• _Article_:

And the thing is community means interaction between police and the people they police. It's a community. It's at sporting events, it's at schools. People need to know who's in their community and need to be confident enough.

And I think that there was -- there was a binder full of practical solutions there that could be acted upon. And they were presented in a way that was nonthreatening to either side, and that's what communication and connection is about.

PERINO: I didn't mean to interrupt you, but we do have this sound bite from Darrell Scott.

GUTFELD: OK.

PERINO: In case you didn't hear it earlier. Let's listen.

(BEGIN VIDEO CLIP)

DARRELL SCOTT, FATHER OF COLUMBINE HIGH SCHOOL VICTIM: I just want to share one simple principle with you that we've learned over the years as we worked with millions and millions of young people. And it comes from something you said last week in your speech. And it was that we must create a culture of connectedness. We must create a culture in which our classmates become our friends.

• _Data section_:
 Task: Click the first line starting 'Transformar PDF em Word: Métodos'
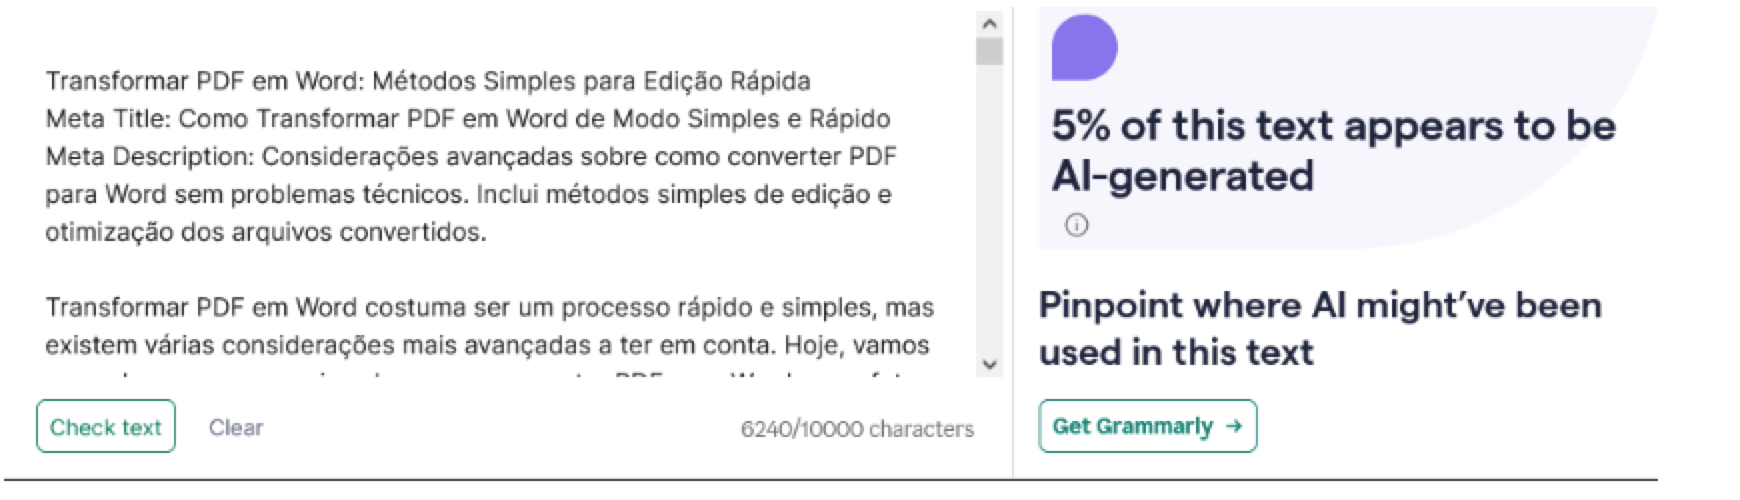[427, 81]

• _Given exercise 1_:
Rewrite the paragraph of the transcript above that begins "And the thing is community means" as a short bulleted list that keeps its main points.
• _Given exercise 2_:
How does the transcript above identify Darrell Scott?
• _Given exercise 3_:
Return the part of the transcript above from "(BEGIN VIDEO CLIP)" to "become our friends.", copied word for word.

• _Right answer 1_:
- Community means interaction between police and the people they police.
- It happens at sporting events and at schools.
- People need to know who is in their community and need to be confident enough.

• _Right answer 2_:
As the father of a Columbine High School victim.

• _Right answer 3_:
(BEGIN VIDEO CLIP)

DARRELL SCOTT, FATHER OF COLUMBINE HIGH SCHOOL VICTIM: I just want to share one simple principle with you that we've learned over the years as we worked with millions and millions of young people. And it comes from something you said last week in your speech. And it was that we must create a culture of connectedness. We must create a culture in which our classmates become our friends.